## BEGIN DOCUMENT SEGMENT
CWA President Chris Shelton's Address to the 75th CWA Convention
Brothers and Sisters:
Thank you. Thank you. Thank you.
I am deeply, deeply humbled—and truly honored—that you have placed your trust in me to lead this great union.
Forty-seven years ago, when I first took a job at New York Telephone, I never would have imagined—NEVER would have imagined—standing at this podium under these circumstances.
I am humbled to walk in the shoes of the great CWA Presidents who have preceded me: Joe Beirne, Glenn Watts, Morty Bahr, Larry Cohen. I hope that with your support and your help, I can live up to the standards set by these extraordinary trade union leaders.
Needless to say, I did not get here by myself. There are so, so many people to thank. It would take far too long to thank everyone who helped me get here, but there are a few I have to recognize.
That list starts with the one person whose love and total support are the most important reasons I’m standing here—and that is my wife Joyce Patrella. Joyce and I have been together for 35 years. She was a telephone operator at Bell South in Florida, then transferred to New York Telephone and later on, an officer of CWA Locals 1110 and 1108. She has had to put up with everything that comes with leadership in our union—the long days and nights, the endless travel, the headaches and aggravation that come home with you every day from the job. But because she shares my love for this union, and my deep commitment to the cause of justice for all working people, she has never wavered. Joyce, I couldn’t have done it without you. Thank you.
## END DOCUMENT SEGMENT
**THE PROBLEM**
Continue the convention address by CWA President Chris Shelton from the point where the text stops. The lines that come next are separate material and have no connection to the address.
## BEGIN MATERIAL PROVIDED
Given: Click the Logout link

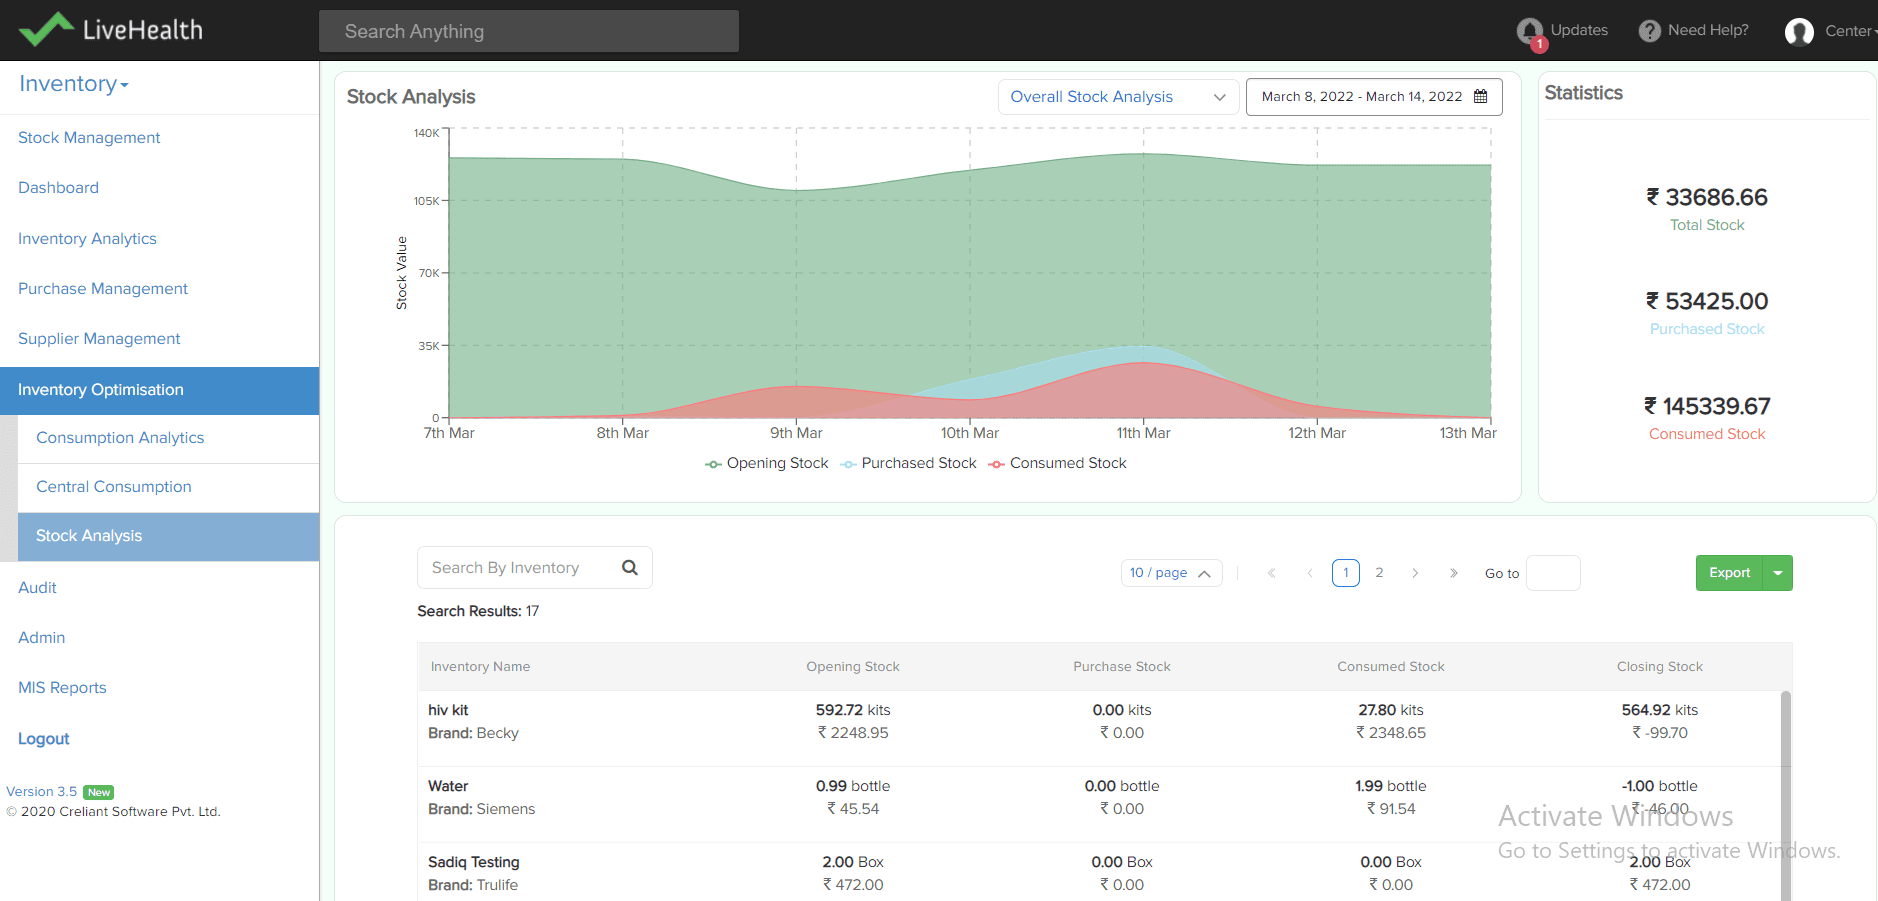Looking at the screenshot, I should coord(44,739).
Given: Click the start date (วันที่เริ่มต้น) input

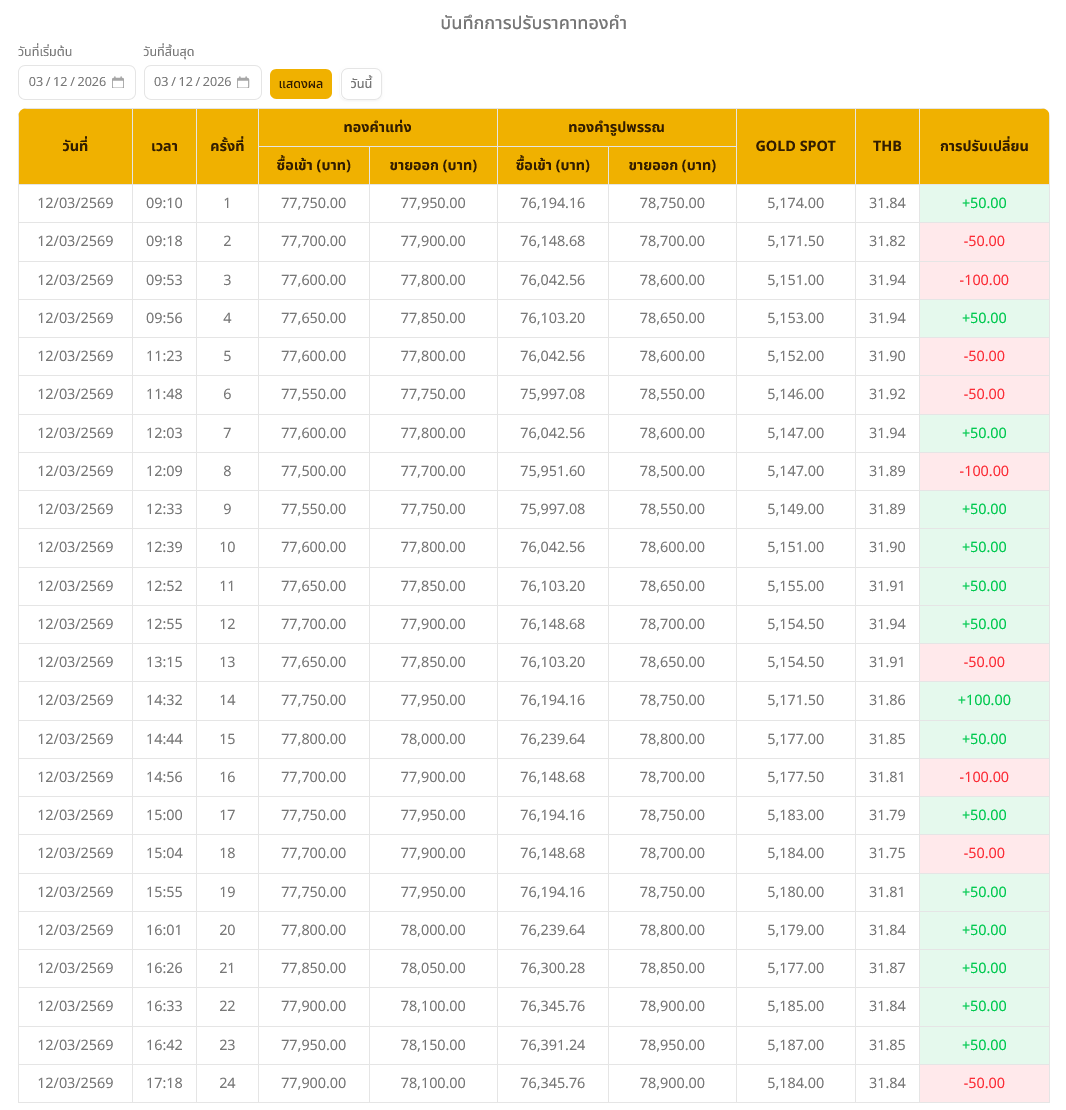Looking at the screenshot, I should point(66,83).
## END MATERIAL PROVIDED
**TASK OUTPUT**
To my children, Kim and Brian, and their spouses, Phil and Tiffany, not forgetting my grandchildren Maya and Abbey, who have your new President wrapped around their little fingers, I am so proud of you and thankful for your love and support. Thank you for being there for me at every step along the way.
I want to thank my friend, my brother, the new Vice President of CWA District One, Dennis Trainor. Dennis served as my Assistant for 10 years, and no one could ask for a more dedicated, intelligent, hard-working and loyal friend and colleague than him. There is no way I could have gotten here without him, and I know that with Dennis serving as Vice President, District One will be in great hands.
I want to thank all of my District One Administrative Staff and Staff, and all the local officers and delegates who are here from District One. Anything I accomplished while I was District Vice President—it was because of you. I feel so lucky to have been able to work with all of you since the time I became a Staff Rep back in 1988.
I want to thank my running mate, Sara Steffens who has had to fight like hell to join our Union, and who now has her seat at the table. Who has made me proud of her and my decision to run with her, every day of the long campaign. Sara will be a great Secretary-Treasurer.
I have been lucky to be able to learn from some of the best, the most outstanding trade union leaders in the country. There are four men who I consider to be my mentors, and sadly, two of them are no longer with us, but they are still foremost in my memory.
I want to thank Larry Mancino, who preceded me as Vice President, and Ed Dempsey, who was my leader at Local 1101 for decades. They forgot more about trade unionism than I ever knew. And of course I want to thank someone who has been a hero and a leader to all of us, someone who I have always seen as a true giant of our union. My great friend and leader: Morty Bahr.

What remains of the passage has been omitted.